Research by South African scientists suggests that antibodies triggered by exposure to the country’s dominant coronavirus variant can prevent infection by other variants, the scientists said on Wednesday.
The findings in laboratory studies offer hope that COVID-19 vaccines based on the 501Y.V2 variant first identified late last year could protect against multiple variants circulating in different parts of the world.
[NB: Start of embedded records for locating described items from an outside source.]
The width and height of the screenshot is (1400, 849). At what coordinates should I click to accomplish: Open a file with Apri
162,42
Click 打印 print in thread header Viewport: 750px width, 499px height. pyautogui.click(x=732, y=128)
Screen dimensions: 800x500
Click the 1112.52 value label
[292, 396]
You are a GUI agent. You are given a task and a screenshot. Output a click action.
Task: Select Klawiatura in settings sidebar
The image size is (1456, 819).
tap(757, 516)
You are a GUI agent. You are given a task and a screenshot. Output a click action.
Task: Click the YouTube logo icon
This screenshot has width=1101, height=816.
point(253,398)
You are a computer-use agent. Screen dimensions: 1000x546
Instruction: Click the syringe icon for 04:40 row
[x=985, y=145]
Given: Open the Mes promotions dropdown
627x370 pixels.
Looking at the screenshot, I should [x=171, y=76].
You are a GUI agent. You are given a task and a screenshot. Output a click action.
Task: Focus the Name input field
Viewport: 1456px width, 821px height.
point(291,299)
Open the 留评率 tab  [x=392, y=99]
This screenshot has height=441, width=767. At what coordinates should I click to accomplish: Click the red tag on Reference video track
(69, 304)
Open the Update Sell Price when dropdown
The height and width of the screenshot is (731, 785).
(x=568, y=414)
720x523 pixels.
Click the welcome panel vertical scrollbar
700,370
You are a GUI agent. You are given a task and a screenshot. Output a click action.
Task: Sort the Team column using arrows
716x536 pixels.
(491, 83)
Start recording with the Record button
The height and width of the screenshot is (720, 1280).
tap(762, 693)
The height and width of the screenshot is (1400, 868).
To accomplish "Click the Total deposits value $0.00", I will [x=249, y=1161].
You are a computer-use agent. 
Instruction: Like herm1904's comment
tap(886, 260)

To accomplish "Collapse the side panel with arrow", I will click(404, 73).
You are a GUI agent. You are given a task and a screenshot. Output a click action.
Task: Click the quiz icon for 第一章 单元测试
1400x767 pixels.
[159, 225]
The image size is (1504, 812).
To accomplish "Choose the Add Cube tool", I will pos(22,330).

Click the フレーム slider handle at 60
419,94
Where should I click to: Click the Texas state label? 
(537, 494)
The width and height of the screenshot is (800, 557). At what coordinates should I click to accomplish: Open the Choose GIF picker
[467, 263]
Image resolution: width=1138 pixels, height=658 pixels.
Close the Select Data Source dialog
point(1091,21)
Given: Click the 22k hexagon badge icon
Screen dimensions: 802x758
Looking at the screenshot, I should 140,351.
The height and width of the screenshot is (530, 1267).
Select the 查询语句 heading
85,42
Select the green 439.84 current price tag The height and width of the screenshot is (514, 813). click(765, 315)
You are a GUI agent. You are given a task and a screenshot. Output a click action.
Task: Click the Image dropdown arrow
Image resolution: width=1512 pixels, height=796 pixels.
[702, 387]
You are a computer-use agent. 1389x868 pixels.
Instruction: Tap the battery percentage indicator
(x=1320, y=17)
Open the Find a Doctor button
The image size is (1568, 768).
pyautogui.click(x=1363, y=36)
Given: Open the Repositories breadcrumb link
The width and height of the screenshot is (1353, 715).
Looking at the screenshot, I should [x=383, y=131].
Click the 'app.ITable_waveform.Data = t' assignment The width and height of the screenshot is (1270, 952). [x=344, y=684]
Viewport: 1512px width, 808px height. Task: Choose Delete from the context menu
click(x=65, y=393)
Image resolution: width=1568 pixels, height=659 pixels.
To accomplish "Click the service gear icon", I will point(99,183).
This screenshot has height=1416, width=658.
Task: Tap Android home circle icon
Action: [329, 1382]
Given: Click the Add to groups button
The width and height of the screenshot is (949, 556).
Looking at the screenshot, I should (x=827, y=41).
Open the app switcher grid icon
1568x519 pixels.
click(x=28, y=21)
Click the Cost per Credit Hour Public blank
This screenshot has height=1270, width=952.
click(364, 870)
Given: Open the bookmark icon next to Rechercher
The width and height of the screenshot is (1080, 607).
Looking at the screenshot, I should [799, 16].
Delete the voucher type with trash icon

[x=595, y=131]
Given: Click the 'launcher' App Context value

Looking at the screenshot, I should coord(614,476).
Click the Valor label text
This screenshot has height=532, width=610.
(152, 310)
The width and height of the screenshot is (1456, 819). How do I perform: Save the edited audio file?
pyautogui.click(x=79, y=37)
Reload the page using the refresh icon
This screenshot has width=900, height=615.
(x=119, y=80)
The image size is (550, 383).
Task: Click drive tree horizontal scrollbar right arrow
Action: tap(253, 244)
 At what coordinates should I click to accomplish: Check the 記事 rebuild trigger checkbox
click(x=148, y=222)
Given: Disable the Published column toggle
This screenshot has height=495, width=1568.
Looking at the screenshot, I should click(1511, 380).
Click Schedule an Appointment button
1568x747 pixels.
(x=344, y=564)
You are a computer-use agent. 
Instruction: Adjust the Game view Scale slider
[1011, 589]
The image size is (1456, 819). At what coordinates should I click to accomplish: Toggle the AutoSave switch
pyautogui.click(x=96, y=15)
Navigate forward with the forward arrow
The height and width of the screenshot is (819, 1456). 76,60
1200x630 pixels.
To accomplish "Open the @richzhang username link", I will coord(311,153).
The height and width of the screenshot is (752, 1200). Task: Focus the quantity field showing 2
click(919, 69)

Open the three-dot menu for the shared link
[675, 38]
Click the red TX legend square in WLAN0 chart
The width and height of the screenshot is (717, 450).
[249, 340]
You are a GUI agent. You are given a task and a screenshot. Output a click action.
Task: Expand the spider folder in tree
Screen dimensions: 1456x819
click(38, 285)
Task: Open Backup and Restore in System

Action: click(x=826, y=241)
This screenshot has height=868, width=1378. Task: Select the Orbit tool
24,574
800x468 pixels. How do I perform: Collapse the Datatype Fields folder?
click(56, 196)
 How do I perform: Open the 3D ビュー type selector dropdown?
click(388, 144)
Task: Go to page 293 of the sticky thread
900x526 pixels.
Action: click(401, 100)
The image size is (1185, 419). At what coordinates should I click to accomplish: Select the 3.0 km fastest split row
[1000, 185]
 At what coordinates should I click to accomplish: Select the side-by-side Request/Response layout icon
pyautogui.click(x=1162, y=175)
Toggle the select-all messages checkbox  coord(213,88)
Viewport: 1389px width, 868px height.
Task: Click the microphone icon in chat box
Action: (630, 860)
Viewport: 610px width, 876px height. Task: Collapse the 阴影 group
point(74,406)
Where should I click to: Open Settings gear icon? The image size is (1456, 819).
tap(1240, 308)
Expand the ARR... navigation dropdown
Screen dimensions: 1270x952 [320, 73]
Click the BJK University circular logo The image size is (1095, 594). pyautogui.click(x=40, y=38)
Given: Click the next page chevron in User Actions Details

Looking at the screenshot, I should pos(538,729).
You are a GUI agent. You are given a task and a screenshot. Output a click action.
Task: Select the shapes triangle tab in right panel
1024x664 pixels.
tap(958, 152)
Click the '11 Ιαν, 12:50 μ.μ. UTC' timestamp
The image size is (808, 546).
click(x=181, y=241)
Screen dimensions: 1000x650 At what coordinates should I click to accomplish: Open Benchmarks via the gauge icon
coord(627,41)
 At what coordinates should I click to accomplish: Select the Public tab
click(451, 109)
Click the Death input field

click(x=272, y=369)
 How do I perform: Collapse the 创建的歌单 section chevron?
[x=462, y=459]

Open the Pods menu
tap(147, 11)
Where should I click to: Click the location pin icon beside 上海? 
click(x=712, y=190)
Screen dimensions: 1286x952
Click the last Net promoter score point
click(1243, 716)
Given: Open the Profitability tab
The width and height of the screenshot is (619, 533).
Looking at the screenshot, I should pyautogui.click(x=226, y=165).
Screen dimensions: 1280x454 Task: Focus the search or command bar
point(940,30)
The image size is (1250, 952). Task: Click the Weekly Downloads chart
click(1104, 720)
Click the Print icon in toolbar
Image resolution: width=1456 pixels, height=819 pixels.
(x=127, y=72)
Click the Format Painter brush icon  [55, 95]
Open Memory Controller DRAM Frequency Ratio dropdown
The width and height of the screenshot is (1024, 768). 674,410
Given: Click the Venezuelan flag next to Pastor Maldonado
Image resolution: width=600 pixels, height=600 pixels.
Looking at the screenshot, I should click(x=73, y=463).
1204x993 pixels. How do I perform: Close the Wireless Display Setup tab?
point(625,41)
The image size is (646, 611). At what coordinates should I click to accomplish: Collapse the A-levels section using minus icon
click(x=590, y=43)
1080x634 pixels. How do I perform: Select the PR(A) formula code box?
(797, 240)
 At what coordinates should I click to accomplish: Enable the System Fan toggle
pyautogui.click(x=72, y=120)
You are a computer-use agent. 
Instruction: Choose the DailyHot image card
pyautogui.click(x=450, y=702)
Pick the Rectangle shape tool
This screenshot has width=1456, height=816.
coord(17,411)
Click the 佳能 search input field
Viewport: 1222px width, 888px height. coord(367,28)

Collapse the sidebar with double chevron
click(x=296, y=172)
The more contagious variant drove a second wave of infections in South Africa that peaked in January and is believed to have spread to many other countries in Africa and other continents.
“We used plasma ... from people that were infected in this latest wave with the 501Y.V2 and we used it against the first-wave virus, ... what we found is that it could neutralise, OK not as well as it could neutralise itself but it’s not bad at all,” Alex Sigal from the Africa Health Research Institute told a news conference.
Sigal said vaccines designed with the 501Y.V2 variant in mind “might be cross-protective to other variants, ... this gives you some idea how this problem of variants can be solved”.
Penny Moore, a professor at the National Institute for Communicable Diseases, said the antibody response from the 501Y.V2 variant was only reduced threefold against the first-wave virus, whereas the response from the first-wave virus was reduced nine-fold against 501Y.V2.
“It’s not that the antibodies that are triggered by 501Y.V2 are somehow magical, there is a drop-off, ... but unlike the antibodies triggered by the original variant they seem to somehow have a little bit more breadth,” she told the same briefing.
Salim Abdool Karim, a top government adviser on COVID-19, said major vaccine manufacturers including Pfizer, AstraZeneca and Johnson & Johnson were already making vaccines based on the 501Y.V2 variant. Moderna had already adapted its shot and was putting it into human studies, he added.
He predicted that by the end of 2021 most vaccine manufacturers would have adapted their shots, “not because they are specifically worrying about the virus coming from South Africa ... but because key mutations in the 501Y.V2 are actually also present in many other variants”.
Health Minister Zweli Mkhize said the research was encouraging and that genomics surveillance had helped the government respond to the pandemic.
South Africa has recorded by far the most COVID-19 infections and deaths on the African continent, at 1.5 million cases and over 50,000 fatalities to date.